PAGE:
────────────────

Re: Partial results of an application run

Posted by Raminderjeet Singh <ra...@indiana.edu>.

Size of the those intermediate files were in gigabytes and some of them
were removed on successful completion, e.g. restart file for checkpointing
the application etc. For the gadget run, user was manually managing the
data transfer using Globus online. Reason was, it used to take a week or
more to transfer all the data out of Stampede to SLAC. I think those large
transfer need to be managed outside Airavata but we can discuss option
based on usecases.

I agree, data management is new thread as transfer options can be
different. Airavata can do gridftp or scp file transfers at this point but
globus online can be an option in future.

Thanks
Raminder


On Fri, Sep 19, 2014 at 5:40 PM, Miller, Mark <mm...@sdsc.edu> wrote:

> Aha, Very interesting, I was not thinking about the full span of
> possibilities. You make a good point.
> In fact, CIPRES has a special system that manages files above a certain
> size, because otherwise they just gum up our whole app and bring the server
> down.
> These are regular result files.
>
> I agree there may be cases where the Gateway needs/wants  to refuse
> certain files, such as the example you mentioned.

────────────────

DATA SUPPLIED:
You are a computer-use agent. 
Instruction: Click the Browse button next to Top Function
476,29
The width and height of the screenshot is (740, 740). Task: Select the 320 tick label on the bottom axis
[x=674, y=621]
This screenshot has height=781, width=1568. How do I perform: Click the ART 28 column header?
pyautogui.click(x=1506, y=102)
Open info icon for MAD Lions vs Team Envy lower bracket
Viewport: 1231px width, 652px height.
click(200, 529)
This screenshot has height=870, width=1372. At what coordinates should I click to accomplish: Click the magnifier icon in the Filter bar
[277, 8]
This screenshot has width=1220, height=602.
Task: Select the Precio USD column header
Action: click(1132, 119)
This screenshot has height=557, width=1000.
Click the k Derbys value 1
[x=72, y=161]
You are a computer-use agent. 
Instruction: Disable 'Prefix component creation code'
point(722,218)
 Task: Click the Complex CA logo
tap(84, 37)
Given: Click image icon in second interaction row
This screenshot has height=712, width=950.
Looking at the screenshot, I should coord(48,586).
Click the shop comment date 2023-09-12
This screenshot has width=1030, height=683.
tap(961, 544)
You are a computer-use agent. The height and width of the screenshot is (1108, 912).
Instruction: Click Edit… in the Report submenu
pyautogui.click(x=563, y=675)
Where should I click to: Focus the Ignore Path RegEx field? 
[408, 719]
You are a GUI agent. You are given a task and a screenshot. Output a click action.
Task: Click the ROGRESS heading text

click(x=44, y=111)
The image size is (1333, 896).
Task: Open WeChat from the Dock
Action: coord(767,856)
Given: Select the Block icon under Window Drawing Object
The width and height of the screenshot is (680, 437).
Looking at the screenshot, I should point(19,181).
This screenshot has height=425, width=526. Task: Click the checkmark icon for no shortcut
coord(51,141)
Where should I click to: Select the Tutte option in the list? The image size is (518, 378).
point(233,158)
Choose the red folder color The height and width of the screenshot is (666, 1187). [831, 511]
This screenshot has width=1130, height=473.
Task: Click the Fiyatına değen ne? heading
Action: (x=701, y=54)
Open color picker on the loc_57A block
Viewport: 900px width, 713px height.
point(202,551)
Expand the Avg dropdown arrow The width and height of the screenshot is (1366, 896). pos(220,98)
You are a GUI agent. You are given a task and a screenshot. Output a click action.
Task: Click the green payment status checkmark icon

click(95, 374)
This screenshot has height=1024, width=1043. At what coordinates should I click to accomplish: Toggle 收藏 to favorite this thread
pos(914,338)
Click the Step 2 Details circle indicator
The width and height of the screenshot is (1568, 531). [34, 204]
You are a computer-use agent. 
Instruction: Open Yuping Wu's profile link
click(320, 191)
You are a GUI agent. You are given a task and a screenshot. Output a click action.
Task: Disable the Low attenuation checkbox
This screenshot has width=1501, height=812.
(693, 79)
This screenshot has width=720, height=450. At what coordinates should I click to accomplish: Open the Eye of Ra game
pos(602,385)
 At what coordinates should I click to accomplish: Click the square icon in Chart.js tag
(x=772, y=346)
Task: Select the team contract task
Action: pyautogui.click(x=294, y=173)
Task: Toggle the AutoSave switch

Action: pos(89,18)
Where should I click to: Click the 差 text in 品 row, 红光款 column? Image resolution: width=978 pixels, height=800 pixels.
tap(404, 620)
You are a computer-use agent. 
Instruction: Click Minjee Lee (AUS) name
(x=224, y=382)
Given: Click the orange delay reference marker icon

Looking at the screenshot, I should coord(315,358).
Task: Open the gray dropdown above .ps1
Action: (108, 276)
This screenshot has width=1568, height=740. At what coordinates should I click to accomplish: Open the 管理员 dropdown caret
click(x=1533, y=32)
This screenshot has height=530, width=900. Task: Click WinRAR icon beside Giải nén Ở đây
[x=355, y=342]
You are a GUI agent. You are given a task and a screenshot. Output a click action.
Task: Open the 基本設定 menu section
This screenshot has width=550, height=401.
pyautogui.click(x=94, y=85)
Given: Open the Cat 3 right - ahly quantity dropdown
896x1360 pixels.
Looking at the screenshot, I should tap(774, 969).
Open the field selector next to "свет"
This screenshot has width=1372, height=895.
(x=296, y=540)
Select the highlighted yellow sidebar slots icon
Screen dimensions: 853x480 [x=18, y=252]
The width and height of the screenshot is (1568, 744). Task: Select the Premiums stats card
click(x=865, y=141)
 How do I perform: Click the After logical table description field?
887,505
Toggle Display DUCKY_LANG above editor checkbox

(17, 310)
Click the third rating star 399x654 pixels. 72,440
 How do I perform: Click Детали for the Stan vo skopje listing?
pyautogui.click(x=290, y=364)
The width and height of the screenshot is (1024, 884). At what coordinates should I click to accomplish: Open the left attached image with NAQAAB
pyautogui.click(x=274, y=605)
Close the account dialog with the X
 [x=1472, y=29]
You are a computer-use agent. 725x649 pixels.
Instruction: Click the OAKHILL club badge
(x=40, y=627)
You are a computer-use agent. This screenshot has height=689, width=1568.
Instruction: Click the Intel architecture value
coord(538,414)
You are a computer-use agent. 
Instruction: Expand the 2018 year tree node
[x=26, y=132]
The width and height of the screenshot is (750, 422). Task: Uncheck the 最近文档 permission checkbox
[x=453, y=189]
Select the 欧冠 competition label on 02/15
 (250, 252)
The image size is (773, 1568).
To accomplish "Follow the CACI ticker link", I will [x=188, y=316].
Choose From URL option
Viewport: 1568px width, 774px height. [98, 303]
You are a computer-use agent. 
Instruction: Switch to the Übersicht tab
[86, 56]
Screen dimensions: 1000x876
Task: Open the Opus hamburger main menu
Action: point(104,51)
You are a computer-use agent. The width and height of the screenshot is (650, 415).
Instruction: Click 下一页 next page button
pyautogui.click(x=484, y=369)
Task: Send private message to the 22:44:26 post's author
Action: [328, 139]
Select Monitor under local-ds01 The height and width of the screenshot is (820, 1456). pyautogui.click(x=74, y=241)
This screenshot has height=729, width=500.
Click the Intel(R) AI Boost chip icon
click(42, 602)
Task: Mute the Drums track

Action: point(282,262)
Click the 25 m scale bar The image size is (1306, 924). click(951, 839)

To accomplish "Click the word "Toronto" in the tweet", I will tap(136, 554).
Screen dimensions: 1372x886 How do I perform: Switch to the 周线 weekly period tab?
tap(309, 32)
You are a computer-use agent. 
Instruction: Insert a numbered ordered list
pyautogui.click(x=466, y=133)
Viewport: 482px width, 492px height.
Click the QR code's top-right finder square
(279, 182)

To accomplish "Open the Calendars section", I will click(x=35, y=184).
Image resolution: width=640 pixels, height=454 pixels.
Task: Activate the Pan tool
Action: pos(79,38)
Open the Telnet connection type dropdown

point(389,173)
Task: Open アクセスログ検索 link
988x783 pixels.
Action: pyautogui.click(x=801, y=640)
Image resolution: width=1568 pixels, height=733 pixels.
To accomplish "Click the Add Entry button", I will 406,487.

────────────────

EXERCISE TASKS:
1 - From the post, quote the passage starting at "Posted by Raminderjeet" and ending at "option in future.".
2 - According to the post, which kinds of file transfer can Airavata currently perform?
The records play no part in the work on the post.

EXERCISE ANSWERS:
1 -
Posted by Raminderjeet Singh <ra...@indiana.edu>.

Size of the those intermediate files were in gigabytes and some of them
were removed on successful completion, e.g. restart file for checkpointing
the application etc. For the gadget run, user was manually managing the
data transfer using Globus online. Reason was, it used to take a week or
more to transfer all the data out of Stampede to SLAC. I think those large
transfer need to be managed outside Airavata but we can discuss option
based on usecases.

I agree, data management is new thread as transfer options can be
different. Airavata can do gridftp or scp file transfers at this point but
globus online can be an option in future.

2 - Gridftp or scp file transfers.